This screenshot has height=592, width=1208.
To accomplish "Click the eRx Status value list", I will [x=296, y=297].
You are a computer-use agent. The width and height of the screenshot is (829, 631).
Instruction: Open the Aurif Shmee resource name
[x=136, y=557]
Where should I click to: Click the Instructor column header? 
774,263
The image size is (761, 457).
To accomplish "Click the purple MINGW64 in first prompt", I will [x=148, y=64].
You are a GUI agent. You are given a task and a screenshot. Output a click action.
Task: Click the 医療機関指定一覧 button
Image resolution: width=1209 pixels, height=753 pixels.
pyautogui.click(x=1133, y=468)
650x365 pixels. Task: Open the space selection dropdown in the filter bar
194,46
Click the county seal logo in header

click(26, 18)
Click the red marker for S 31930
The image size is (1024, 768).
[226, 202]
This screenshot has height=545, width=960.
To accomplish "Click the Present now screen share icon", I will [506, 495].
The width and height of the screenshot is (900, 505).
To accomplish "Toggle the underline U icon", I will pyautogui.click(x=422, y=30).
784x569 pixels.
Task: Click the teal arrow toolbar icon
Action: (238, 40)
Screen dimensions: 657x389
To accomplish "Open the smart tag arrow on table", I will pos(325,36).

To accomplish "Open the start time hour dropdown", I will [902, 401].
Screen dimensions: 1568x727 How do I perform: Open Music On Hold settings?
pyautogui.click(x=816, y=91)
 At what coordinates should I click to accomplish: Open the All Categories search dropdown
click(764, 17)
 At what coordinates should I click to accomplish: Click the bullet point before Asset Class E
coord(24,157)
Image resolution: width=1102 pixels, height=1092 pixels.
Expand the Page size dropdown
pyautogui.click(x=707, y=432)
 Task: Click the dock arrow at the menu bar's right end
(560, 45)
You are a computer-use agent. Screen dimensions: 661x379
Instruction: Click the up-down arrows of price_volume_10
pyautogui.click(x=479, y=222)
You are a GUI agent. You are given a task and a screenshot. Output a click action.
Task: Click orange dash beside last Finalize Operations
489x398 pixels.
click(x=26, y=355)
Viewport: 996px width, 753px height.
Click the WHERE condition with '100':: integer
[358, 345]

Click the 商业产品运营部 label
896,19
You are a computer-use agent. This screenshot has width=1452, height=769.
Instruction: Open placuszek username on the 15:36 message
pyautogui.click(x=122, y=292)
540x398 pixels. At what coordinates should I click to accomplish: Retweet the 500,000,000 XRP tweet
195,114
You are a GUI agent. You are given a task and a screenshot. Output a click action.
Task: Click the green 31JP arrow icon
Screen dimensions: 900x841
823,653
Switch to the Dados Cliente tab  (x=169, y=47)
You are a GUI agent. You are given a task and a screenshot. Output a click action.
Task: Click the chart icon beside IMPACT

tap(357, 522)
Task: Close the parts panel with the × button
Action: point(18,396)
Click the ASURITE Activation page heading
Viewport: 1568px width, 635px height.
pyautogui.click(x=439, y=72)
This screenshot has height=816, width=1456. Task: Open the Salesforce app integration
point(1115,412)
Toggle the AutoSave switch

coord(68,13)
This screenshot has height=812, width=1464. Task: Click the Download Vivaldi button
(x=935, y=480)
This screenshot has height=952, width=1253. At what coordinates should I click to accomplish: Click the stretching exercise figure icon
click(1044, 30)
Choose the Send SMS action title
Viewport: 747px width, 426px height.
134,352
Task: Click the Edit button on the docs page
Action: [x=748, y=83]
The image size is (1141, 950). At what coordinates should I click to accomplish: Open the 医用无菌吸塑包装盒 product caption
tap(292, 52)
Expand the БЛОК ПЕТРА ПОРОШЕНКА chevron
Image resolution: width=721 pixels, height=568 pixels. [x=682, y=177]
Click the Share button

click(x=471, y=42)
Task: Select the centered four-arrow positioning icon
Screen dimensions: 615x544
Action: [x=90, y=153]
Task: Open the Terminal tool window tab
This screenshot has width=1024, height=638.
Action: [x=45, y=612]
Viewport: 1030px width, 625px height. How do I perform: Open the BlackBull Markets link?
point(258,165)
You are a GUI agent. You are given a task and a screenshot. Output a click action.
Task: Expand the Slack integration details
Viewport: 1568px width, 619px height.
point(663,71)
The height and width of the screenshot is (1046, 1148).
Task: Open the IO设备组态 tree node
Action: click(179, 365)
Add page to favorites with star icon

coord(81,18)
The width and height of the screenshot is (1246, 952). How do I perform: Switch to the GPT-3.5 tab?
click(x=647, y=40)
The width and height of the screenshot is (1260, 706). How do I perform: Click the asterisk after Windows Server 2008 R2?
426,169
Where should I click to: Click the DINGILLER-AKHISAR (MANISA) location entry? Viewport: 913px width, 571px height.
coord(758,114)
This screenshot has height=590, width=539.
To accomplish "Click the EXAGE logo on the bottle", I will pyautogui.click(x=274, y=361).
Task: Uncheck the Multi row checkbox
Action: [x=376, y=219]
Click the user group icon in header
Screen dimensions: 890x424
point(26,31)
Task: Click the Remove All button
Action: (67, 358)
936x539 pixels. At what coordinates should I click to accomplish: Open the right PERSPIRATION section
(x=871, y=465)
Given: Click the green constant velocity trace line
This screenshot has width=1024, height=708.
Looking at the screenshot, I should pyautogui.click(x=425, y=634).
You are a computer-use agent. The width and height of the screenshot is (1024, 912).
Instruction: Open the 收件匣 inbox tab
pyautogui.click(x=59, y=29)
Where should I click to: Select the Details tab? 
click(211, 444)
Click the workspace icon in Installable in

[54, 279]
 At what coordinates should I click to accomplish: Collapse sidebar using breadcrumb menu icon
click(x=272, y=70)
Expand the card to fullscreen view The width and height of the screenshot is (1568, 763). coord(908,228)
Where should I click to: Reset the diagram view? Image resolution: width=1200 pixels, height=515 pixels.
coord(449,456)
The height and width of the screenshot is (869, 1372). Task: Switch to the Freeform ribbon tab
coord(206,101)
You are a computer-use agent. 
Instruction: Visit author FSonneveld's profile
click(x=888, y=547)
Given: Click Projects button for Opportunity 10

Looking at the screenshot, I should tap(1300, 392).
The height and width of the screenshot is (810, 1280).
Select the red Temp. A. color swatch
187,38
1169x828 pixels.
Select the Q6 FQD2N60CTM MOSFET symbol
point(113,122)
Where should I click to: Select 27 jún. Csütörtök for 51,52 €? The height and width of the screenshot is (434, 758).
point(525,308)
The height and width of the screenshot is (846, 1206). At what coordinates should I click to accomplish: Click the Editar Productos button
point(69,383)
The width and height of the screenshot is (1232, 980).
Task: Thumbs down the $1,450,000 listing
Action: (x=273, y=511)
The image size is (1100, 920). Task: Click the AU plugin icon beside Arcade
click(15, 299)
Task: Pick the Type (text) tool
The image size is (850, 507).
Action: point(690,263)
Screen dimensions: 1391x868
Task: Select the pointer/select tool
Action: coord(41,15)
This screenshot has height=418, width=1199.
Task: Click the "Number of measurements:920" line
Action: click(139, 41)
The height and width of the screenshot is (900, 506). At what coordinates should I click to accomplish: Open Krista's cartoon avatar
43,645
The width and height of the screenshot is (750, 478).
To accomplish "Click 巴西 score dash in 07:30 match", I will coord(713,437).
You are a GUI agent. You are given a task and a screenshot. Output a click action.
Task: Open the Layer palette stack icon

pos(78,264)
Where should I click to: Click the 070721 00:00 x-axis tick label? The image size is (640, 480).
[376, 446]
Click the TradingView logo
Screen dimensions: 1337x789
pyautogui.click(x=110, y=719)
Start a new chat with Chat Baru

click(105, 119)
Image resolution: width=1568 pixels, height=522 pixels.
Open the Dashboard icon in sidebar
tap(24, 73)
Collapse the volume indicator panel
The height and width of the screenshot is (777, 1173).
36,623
■ ■ ■ ■ ■
All lines above that contain "computer" are required in the answer.

You are a computer-use agent. The width and height of the screenshot is (829, 631).
You are a computer-use agent. Screen dimensions: 661x379
You are a computer-use agent. This screenshot has width=1452, height=769.
You are a computer-use agent. The width and height of the screenshot is (1024, 912).
You are a computer-use agent. 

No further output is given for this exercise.